Description: Pelligrini-Stieda lesions are believed to be calcifications of prior medial collateral ligament (MCL) injuries. They typically occur in the proximal segment of the ligament. They can be quite painful, associated with swelling and heat, and aggravated with valgus stress of the knee. The pathology is believed to involve caclification within the hematoma that occurs at the site of the MCL injury. (1-6)
Figure 1 – Anatomy of MCL
Differential Diagnosis: MCL sprain/tear, medial meniscal tear, osteochondroma, medial knee osteoarthritis, semimembranosis/semitendinosis tendinitis, myositis ossificans.
Inspection: Swelling may be evident over medial femoral condyle.
Palpation: Palpation of the medial femoral condyle over the lesions are typically warm/hot to touch as well as painful.
Not typically associated with other injuries, except when associated with a Grade III MCL injury, thus an effusion would not be expected with this injury.
Xray – the calcification can often be seen on an AP, weight-bearing or tunnel view radiograph of the knee.
Figure 2 -Weightbearing Radiograph
Figure 3 – Tunnel View Radiograph of same patient
Figure 4- Pelligrini-Stieda Lesion hilighted on Tunnel view radiograph
Ultrasound – An ultrasound can confirm the presence of the lesion as well as associated edema.
Figure 2 – Pelligrini-Stieda Lesion on Ultrasound
Conservative: Most often these are treated conservatively. NSAIDs can be used initially either systemically or topically to reduce inflammation and pain. If this has no further benefit a local cortisone injection can be quite effective. A bihinged brace may be added to the above prior to surgical considerations.Very rarely do these lesions need to be treated surgically.
Surgical: Excision of the lesion often precludes disruption of the medial collateral ligament. A technique is described where after the calcification is excised, the adductor magnus tendon is dissected and moved distally to reconstruct the MCL.(3)
Dr. Neil Dilworth (Jan 4, 2014 , updated Sept 30, 2017)
1. Houston AN, Roy WA, Faust RA, Ewin DM. Pellegrini-Stieda syndrome: report of fourteen cases followed from original injury.South Med J. 1960 Mar;53:266-72. No abstract available.
2. Majjhoo, H. Sagar Pellegrini-Stieda disease JCR: J Clin Rheumatol, 17 (8) (2011), p. 456, 10.1097/rhu.0b013e31820568db
3. Theivendran K1, Lever CJ, Hart WJ. Good result after surgical treatment of Pellegrini-Stieda syndrome.

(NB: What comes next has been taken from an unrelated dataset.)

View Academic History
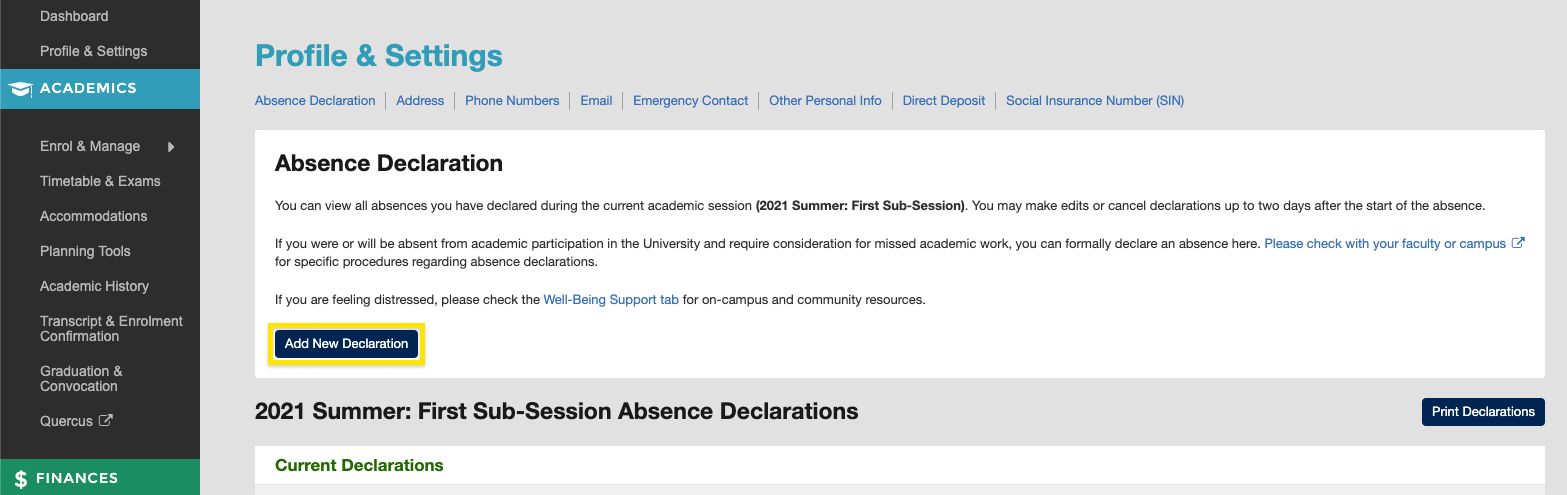This screenshot has height=495, width=1567. 94,286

Knee Surg Sports Traumatol Arthrosc. 2009 Oct;17(10):1231-3. doi: 10.1007/s00167-009-0725-0. Epub 2009 Feb 17.
4. Miller, M Review of orthopaedics. 5th ed. ed. Philadelphia: Saunders / Elsevier; 2008.

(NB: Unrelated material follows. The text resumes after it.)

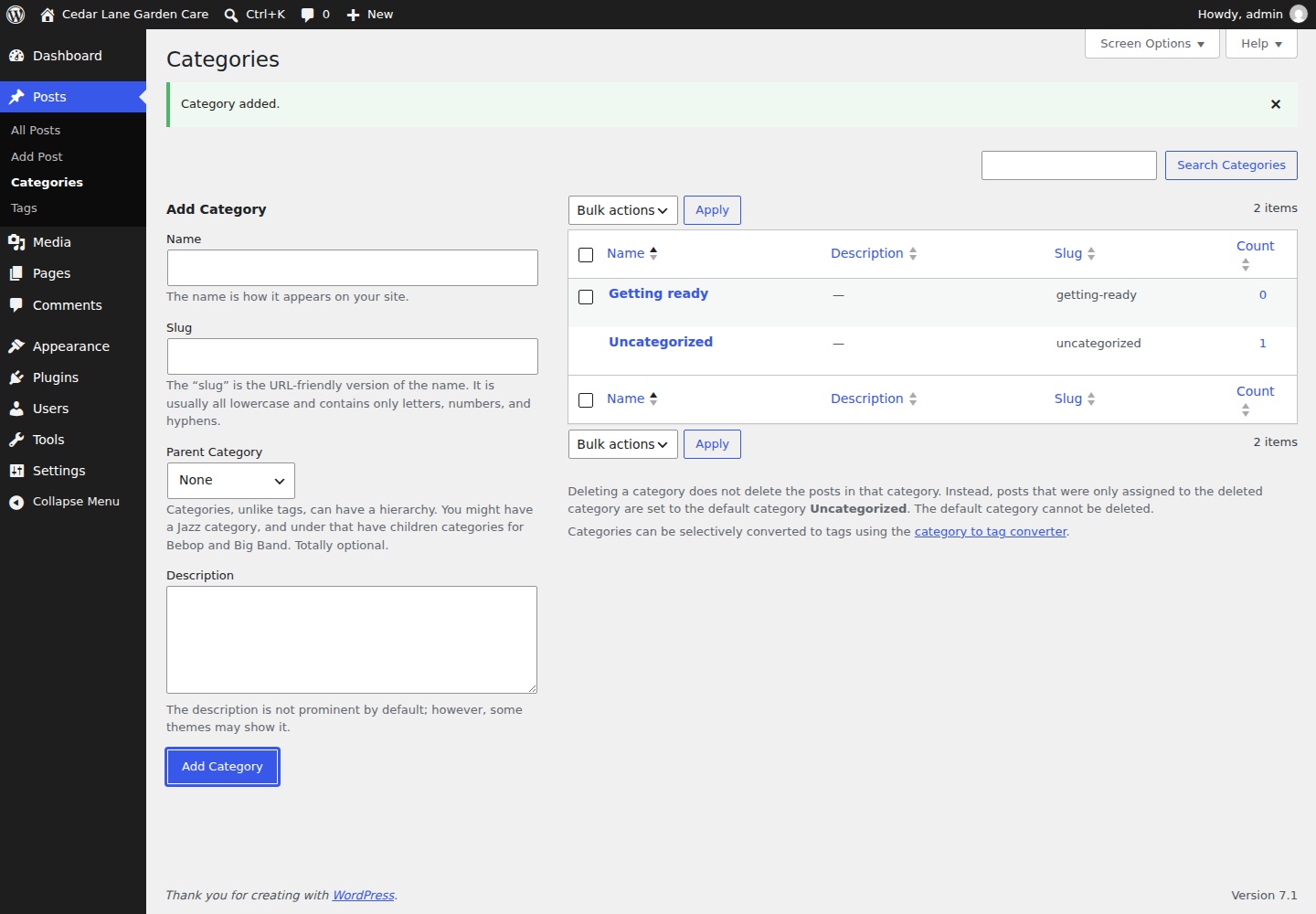
Task: Expand the Screen Options panel
Action: (x=1152, y=44)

5. Mendes LF1, Pretterklieber ML, Cho JH, Garcia GM, Resnick DL, Chung CB. Pellegrini-Stieda disease: a heterogeneous disorder not synonymous with ossification/calcification of the tibial collateral ligament-anatomic and imaging investigation. Skeletal Radiol. 2006 Dec;35(12):916-22. Epub 2006 Sep 19.
6. Daniel’s knee injuries : ligament and cartilage structure, function, injury and repair. 2nd ed. ed. Philadelphia: Lippincott Williams & Wilkins; 2003.